» Exercise task: How many lines in the records below contain the word "submenu"? Reply with the number alone.

** Start Exercise input **

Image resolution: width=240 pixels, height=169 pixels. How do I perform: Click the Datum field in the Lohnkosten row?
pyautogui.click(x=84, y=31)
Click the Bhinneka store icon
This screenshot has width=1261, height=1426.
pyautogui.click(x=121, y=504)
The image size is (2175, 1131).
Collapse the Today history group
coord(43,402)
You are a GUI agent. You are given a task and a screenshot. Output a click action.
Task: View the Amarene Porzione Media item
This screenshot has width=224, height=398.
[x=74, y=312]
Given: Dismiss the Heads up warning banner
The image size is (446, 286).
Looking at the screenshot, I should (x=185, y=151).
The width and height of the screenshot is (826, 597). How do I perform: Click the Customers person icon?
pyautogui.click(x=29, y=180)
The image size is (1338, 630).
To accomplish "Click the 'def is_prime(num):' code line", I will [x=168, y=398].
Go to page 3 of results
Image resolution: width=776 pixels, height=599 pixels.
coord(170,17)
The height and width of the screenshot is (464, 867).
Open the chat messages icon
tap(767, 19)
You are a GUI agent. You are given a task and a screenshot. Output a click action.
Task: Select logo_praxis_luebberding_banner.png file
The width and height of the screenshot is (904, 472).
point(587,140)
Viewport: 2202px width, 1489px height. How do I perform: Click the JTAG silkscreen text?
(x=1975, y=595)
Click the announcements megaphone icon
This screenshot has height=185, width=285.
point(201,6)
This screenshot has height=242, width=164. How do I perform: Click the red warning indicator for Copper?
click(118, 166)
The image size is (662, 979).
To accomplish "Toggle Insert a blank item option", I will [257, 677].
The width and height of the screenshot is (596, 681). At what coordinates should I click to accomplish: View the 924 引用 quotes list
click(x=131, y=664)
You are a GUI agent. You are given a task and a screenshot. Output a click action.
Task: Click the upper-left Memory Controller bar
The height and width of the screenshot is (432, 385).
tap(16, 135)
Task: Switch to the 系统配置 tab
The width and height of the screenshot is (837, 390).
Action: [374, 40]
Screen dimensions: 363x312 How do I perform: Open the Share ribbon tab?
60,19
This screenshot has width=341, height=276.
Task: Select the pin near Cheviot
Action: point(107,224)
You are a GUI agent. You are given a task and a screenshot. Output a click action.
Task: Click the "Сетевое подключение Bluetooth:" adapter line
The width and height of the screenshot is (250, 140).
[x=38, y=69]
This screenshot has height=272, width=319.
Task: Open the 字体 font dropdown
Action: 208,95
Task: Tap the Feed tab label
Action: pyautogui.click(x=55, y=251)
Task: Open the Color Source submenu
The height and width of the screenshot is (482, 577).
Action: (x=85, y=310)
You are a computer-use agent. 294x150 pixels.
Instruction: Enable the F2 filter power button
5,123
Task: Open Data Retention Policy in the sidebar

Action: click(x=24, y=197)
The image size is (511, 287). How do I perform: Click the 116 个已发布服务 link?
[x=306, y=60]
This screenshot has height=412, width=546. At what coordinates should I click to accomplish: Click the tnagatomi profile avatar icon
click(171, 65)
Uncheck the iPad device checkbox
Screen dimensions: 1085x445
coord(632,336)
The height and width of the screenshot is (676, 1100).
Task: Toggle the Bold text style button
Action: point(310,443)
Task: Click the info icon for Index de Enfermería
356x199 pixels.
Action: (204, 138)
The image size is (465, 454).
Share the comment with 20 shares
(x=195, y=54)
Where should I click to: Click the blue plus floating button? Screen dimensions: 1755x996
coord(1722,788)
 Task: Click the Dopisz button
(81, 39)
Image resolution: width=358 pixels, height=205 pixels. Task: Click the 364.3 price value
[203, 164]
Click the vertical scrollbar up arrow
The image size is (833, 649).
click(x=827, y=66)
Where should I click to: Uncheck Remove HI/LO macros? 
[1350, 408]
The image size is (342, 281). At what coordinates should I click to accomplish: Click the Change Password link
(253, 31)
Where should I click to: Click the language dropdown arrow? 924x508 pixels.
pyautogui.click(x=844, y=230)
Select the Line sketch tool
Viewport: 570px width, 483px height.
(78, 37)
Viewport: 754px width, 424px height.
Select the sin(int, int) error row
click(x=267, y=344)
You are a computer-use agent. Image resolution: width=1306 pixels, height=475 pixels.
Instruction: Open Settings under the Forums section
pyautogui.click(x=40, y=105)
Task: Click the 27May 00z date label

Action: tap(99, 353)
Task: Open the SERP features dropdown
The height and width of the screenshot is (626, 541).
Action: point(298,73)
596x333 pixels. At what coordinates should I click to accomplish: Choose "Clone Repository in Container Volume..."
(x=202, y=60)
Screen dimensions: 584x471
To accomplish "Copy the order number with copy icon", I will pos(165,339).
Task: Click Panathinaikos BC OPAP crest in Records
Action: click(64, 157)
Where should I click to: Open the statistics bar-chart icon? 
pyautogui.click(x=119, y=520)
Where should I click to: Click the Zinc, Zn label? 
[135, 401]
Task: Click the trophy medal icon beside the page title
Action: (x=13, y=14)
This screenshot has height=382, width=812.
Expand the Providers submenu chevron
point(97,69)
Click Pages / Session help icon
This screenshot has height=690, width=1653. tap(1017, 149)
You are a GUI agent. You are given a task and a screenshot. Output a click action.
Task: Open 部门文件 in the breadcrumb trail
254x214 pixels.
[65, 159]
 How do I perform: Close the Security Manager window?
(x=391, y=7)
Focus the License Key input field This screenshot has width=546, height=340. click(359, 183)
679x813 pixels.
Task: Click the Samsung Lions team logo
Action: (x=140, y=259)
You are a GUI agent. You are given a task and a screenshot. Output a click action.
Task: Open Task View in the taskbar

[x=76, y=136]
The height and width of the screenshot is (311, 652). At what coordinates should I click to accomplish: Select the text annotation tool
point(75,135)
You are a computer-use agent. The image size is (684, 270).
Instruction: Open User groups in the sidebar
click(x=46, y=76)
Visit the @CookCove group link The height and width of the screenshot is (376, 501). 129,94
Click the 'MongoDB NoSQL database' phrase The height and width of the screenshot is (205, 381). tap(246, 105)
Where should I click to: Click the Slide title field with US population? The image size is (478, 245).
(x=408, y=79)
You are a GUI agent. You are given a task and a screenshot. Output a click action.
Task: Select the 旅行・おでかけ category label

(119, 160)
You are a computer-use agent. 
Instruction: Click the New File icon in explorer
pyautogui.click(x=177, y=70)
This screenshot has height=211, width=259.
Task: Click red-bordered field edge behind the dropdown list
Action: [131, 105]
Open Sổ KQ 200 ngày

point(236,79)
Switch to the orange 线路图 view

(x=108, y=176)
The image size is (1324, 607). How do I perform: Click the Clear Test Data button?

** End Exercise input **

» Output for this task: 2